Bug 1582278 Comment 3 Edit History

Note: The actual edited comment in the bug view page will always show the original commenter’s name and original timestamp.

Here's my first cut at this. I don't expect it to be the last word. I also did it quickly, in about an hour. We should have another data scientist (or myself when I'm back from PTO) take a more comprehensive look. But, I wanted to at least get us started on this before I go out.
https://sql.telemetry.mozilla.org/queries/65789/source#167081

Method:
1. I looked at periods of calendar weeks for a 1% sample of clients starting in august. I ignored data where `fxa_configured = null` (seemed to be infrequent enough to ignore for now)
2. I extracted the client's last submitted value of `fxa_configured` within each week (so this would end up being the most recent value from the previous week, when comparing WoW). I did this out of convenience. 
3. For the following I only counted clients when they had values set for `fxa_configured` on consecutive weeks, e.g. I did not consider a client "disconnected" if they did not submit any values for fxa_configured on the previous calendar week (to count as disconnected their previous value must have been `true` AND the number of the last week they submitted telemetry must have been equal to the number of the current week minus 1). This constraint could easily be relaxed. As it is, I think it makes interpretation easier but it might also bias things toward the patterns of users who are more likely to be active at least once a week. Maybe we only really care about those users though. 
4. I then defined "disconnected" as clients that had  `fxa_configured = true` the previous week but had `fxa_configured = false` for the current week. I divided this by the number of total clients that were connected in the previous week (`prop_of_last_week_connected_that_disconnected_this_week`) and by the number of total clients that were connected in the current week (`prop_of_this_week_connected_that_disconnected_this_week`). The latter proportion is to facilitate comparison to "new" connections, e.g. can be thought of as the additional % of clients that we would have had active in the current week if they had not disconnected. 
5. I also defined "continuing clients" as those who had  `fxa_configured = true` the previous week and also had `fxa_configured = true` for the current week. I divided this by the number of total clients that were connected in the previous week (`prop_of_last_week_connected_that_are_continuing`) and by the number of total clients that were connected in the current week (`prop_of_this_week_connected_that_are_continuing`).
6. I also defined "connected or reconnected"  as clients who had  `fxa_configured = false` the previous week but had `fxa_configured = true` for the current week. These could be new accounts among existing firefox users or re-connections of existing accounts. I divided this by the number of total clients that were connected in the current week (`prop_of_this_week_connected_that_not_connected_last_week`).

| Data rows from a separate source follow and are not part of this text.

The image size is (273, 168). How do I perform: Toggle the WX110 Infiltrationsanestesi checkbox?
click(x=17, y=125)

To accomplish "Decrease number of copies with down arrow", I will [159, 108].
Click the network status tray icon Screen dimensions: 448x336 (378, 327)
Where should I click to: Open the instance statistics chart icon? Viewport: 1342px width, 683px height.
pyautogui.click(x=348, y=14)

What I've found so far, given above:
1. On a given week, 16-20% of clients who were connected in the previous week (`fxa_configured = true`) show up as disconnected the next week (`fxa_configured = false`)
2. However in the long run "attrition" week-to-week looks to be largely compensated for by connections by clients that were not connected on the previous week (but were active in Firefox). Put another way, the loss of clients due to "disconnection" seems to be (basically) offset by roughly the same amount of new connections occuring in per week (again, "new" here just means that they had `fxa_configured = false` in the last week).  
3. In a typical week, 35-40% of users who have `fxa_configured = true` also had `true` the previous week, i.e. are "continuing" users. 

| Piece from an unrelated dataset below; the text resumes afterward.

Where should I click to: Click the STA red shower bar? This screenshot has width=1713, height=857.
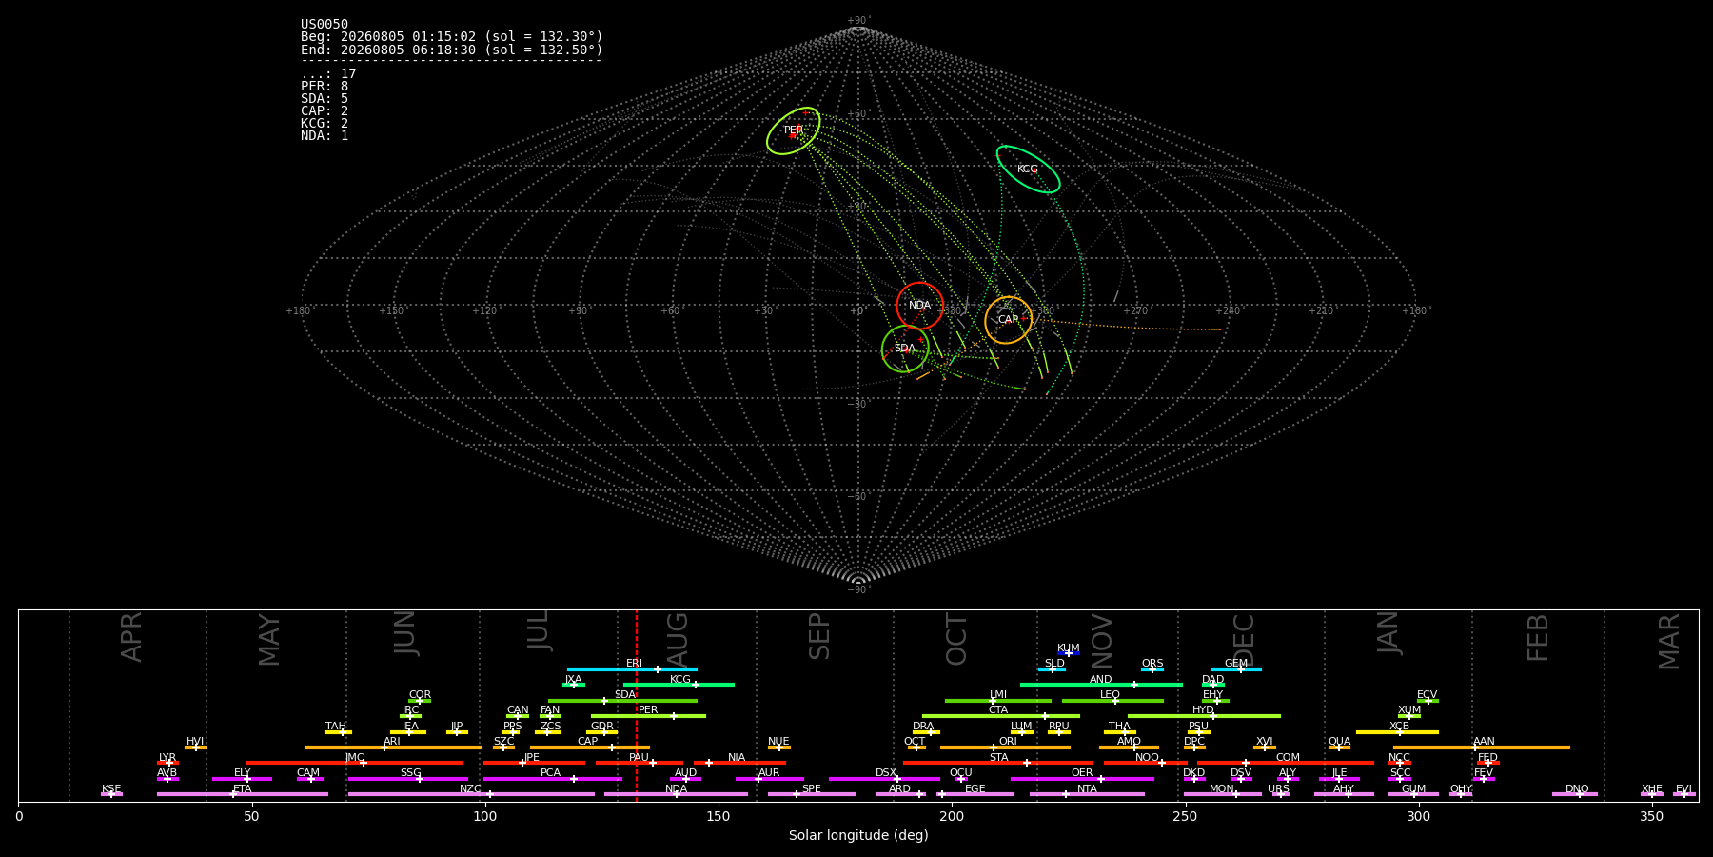(998, 763)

More to be done here and to check:
1. Is fxa_configured basically stable within clients within week? That is, if it changes value does it tend to stay that way ping-to-ping in the short run?
2. Maybe it would be better to do sliding windows of 7 days rather than over calendar weeks.
3. the ~17% figure lines up pretty close to [this view from the server metrics](https://analytics.amplitude.com/mozilla-corp/chart/new/246gkzd) but the continuing number from the query above seems to be low. Its not an apples to apples comparison at all though, as a user can be continuing at the user level (e.g. on another device) but not at the device level.
4. assuming ive been going about this right and the 17% number is roughly in the right ballpark, next steps would be to use the client telemetry, e.g. interactions with the FxA menu(s), to give our best estimate on how many of the `true` -> `false` users might plausibly be user-initiated.
Here's my first cut at this. I don't expect it to be the last word. I also did it quickly, in about an hour. We should have another data scientist (or myself when I'm back from PTO) take a more comprehensive look. But, I wanted to at least get us started on this before I go out.
https://sql.telemetry.mozilla.org/queries/65789/source#167081

Method:
1. I looked at periods of calendar weeks for a 1% sample of clients starting in august. I ignored data where `fxa_configured = null` (seemed to be infrequent enough to ignore for now)
2. I extracted the client's last submitted value of `fxa_configured` within each week (so this would end up being the most recent value from the previous week, when comparing WoW).
3. For the following I only counted clients when they had values set for `fxa_configured` on consecutive weeks, e.g. I did not consider a client "disconnected" if they did not submit any values for fxa_configured on the previous calendar week (to count as disconnected their previous value must have been `true` AND the number of the last week they submitted telemetry must have been equal to the number of the current week minus 1). This constraint could easily be relaxed. As it is, I think it makes interpretation easier but it might also bias things toward the patterns of users who are more likely to be active at least once a week. Maybe we only really care about those users though. 
4. I then defined "disconnected" as clients that had  `fxa_configured = true` the previous week but had `fxa_configured = false` for the current week. I divided this by the number of total clients that were connected in the previous week (`prop_of_last_week_connected_that_disconnected_this_week`) and by the number of total clients that were connected in the current week (`prop_of_this_week_connected_that_disconnected_this_week`). The latter proportion is to facilitate comparison to "new" connections, e.g. can be thought of as the additional % of clients that we would have had active in the current week if they had not disconnected. 
5. I also defined "continuing clients" as those who had  `fxa_configured = true` the previous week and also had `fxa_configured = true` for the current week. I divided this by the number of total clients that were connected in the previous week (`prop_of_last_week_connected_that_are_continuing`) and by the number of total clients that were connected in the current week (`prop_of_this_week_connected_that_are_continuing`).
6. I also defined "connected or reconnected"  as clients who had  `fxa_configured = false` the previous week but had `fxa_configured = true` for the current week. These could be new accounts among existing firefox users or re-connections of existing accounts. I divided this by the number of total clients that were connected in the current week (`prop_of_this_week_connected_that_not_connected_last_week`).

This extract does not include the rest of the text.